* _Instructions to follow_
From the line with "This screenshot has height=765, width=904." to the final line of the records, every line is to be duplicated exactly, both of those lines included.

* _Material for the task_

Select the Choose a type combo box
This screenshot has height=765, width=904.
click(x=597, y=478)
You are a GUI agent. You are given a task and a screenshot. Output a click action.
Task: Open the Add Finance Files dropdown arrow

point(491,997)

* _Your solution_
This screenshot has height=765, width=904.
click(x=597, y=478)
You are a GUI agent. You are given a task and a screenshot. Output a click action.
Task: Open the Add Finance Files dropdown arrow

point(491,997)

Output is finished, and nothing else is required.